Entertainment
Goo Goo Dolls perform Slide as America marks 250th birthday
The Goo Goo Dolls performed “Slide” during CBS’s three-hour primetime special marking America’s 250th birthday, a broadcast built to feel less like a concert than a national memory exercise. Hosted by Tony Dokoupil and Nischelle Turner live from the Washington Monument in Washington, D.C., the July 4 event placed late-1990s radio familiarity inside a semiquincentennial celebration meant to unify viewers through entertainment.
CBS aired “The Great American Block Party 250” from 8 p.m. to 11 p.m. ET, billing it as a celebration of America’s 250th birthday. The network and Paramount Press Express said the special featured exclusive performances by the Goo Goo Dolls, Zac Brown Band, Jon Batiste and The War and Treaty, with more performers still to be announced at the time of the lineup rollout. Organizers also said the program would culminate in what they called the largest fireworks show in history over the skies of Washington, D.C.
The choice of “Slide” sharpened the nostalgia. The song was released in September 1998 as the lead single from Dizzy Up the Girl, the Goo Goo Dolls’ sixth studio album, giving the performance a clear generational marker for viewers who came of age before the new century. In a moment when the country’s politics remain deeply split, CBS leaned on recognizable pop-rock, roots music and jazz to build a broad, family-viewing version of national consensus.

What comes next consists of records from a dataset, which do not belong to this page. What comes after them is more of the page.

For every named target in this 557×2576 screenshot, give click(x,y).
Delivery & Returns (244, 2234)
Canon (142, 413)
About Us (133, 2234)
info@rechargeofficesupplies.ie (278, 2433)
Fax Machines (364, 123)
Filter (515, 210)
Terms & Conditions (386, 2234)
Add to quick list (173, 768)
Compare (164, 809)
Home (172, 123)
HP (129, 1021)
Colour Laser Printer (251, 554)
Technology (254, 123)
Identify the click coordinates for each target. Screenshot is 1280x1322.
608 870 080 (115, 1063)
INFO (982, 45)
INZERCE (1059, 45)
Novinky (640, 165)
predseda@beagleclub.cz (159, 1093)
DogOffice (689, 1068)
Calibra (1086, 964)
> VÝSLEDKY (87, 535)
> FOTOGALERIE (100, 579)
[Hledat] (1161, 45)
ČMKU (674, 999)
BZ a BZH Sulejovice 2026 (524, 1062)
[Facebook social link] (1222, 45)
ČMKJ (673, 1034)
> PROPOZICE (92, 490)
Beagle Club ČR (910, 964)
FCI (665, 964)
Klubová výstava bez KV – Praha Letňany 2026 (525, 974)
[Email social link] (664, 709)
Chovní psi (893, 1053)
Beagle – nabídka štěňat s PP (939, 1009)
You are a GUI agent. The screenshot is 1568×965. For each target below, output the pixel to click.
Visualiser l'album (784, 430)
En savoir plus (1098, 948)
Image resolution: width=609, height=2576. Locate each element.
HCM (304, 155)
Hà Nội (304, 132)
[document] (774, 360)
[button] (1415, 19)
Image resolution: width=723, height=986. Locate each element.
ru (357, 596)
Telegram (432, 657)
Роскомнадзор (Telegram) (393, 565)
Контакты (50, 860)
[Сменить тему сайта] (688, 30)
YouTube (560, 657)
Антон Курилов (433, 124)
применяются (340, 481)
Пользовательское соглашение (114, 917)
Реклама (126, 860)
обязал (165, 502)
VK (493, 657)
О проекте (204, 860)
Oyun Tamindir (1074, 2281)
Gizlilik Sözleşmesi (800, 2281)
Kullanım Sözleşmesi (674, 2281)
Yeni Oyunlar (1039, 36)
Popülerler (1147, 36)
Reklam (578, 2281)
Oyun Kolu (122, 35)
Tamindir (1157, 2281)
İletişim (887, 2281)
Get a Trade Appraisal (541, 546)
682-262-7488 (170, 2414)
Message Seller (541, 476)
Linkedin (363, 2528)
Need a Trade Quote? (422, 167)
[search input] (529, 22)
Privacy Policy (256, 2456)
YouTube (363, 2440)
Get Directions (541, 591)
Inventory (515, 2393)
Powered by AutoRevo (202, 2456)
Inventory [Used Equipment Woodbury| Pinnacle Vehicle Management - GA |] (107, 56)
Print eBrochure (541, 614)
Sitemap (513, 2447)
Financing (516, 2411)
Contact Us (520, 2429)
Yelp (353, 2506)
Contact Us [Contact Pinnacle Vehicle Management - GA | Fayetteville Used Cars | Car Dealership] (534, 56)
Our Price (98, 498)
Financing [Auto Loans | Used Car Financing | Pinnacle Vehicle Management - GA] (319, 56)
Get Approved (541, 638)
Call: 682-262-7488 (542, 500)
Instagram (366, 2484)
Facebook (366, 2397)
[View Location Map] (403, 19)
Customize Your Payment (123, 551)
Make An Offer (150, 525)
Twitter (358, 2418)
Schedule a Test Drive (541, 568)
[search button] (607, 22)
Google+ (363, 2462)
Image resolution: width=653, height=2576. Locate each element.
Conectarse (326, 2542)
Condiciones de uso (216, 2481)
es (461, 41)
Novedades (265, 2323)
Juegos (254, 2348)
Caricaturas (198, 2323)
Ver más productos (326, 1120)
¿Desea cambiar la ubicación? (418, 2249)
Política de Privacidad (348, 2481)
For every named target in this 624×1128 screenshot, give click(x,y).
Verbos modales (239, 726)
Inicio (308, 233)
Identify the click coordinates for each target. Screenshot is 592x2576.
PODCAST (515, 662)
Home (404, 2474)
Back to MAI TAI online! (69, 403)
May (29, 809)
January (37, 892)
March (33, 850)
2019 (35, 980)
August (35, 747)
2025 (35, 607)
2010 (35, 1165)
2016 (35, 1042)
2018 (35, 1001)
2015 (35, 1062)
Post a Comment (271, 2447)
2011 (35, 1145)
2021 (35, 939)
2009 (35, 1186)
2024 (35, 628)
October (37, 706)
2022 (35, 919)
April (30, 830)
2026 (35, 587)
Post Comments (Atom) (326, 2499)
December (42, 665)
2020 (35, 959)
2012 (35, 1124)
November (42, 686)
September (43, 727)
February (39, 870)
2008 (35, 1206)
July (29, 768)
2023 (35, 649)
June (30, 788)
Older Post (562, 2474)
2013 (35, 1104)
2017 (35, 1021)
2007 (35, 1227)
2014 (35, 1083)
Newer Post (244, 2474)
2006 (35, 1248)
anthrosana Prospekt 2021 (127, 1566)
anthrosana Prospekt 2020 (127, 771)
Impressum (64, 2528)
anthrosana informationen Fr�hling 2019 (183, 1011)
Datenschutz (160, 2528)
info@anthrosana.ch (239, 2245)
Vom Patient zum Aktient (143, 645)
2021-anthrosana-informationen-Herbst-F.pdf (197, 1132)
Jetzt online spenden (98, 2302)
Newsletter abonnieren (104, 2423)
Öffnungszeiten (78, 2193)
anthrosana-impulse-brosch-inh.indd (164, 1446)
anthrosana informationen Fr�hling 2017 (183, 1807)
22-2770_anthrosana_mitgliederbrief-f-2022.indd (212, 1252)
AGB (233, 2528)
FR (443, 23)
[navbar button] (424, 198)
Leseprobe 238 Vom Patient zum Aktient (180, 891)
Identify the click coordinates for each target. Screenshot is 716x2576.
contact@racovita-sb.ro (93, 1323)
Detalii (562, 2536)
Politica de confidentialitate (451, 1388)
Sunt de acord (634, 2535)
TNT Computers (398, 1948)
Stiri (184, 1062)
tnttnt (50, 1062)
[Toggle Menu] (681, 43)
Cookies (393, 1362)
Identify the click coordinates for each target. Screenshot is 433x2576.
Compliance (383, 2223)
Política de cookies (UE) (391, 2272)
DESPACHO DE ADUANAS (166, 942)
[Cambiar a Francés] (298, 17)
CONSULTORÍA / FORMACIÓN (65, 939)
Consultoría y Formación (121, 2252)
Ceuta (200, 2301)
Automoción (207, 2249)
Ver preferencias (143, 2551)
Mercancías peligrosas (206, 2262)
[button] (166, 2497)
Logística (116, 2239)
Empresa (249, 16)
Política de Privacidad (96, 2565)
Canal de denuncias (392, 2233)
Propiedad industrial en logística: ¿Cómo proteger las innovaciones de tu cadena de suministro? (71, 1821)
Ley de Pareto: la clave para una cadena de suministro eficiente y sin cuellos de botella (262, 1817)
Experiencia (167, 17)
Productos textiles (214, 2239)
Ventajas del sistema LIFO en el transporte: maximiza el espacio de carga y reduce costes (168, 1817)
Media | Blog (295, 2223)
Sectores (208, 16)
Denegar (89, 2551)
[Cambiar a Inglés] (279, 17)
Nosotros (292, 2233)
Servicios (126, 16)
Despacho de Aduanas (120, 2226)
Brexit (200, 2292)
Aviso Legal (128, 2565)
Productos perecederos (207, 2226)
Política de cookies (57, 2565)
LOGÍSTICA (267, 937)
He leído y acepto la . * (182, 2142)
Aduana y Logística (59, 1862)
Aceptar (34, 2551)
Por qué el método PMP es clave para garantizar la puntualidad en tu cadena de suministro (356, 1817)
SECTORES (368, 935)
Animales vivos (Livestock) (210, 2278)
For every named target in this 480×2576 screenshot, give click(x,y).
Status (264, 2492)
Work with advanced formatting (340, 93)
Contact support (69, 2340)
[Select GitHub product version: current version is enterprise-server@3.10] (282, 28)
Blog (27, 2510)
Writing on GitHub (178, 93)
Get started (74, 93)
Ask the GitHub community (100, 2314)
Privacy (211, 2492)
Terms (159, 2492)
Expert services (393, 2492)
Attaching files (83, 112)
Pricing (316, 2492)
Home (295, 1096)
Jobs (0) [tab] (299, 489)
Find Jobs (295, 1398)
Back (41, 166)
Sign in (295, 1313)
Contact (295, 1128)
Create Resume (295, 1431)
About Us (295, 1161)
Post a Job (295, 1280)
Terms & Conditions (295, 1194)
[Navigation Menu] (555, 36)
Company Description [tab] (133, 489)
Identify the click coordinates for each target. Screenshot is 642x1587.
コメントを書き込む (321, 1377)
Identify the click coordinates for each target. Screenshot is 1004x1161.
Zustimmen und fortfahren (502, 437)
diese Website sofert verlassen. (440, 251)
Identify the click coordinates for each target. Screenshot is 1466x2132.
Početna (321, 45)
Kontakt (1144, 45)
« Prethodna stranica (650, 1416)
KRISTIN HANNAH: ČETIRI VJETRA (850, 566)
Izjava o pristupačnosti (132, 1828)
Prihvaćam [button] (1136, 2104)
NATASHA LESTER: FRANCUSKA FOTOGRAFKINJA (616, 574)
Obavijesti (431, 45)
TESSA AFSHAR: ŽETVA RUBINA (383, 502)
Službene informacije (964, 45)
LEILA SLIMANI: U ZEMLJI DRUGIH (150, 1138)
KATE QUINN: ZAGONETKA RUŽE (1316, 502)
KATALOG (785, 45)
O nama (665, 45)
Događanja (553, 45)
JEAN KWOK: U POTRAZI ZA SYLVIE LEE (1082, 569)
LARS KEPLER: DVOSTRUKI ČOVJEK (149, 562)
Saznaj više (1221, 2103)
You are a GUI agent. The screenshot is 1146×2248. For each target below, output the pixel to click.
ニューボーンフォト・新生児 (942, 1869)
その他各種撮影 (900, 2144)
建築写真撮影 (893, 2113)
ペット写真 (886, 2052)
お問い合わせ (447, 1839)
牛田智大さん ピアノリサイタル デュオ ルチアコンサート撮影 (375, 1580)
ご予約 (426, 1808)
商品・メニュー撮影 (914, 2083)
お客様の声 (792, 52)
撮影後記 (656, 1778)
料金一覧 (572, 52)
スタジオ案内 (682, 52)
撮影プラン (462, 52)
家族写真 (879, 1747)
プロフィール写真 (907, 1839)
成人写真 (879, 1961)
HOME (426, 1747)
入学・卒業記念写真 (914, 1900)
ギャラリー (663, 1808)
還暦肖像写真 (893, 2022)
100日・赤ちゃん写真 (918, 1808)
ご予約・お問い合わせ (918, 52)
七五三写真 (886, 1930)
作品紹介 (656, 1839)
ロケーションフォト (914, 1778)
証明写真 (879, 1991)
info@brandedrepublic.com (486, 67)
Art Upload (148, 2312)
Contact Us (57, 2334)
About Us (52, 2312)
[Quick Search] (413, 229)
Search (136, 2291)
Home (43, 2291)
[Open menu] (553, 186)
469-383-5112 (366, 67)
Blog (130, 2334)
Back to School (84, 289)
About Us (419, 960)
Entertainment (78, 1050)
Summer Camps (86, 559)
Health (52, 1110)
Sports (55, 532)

America250 said July 4, 2026, marked the 250th anniversary of the signing of the Declaration of Independence. That framing gave the broadcast its historical spine, but the television packaging did the rest: a live national stage, a lineup chosen for cross-genre appeal and a fireworks finale pitched as record-breaking. The result was a holiday special that used entertainment as civic glue, turning the semiquincentennial into a mass-media nostalgia event as much as a commemoration.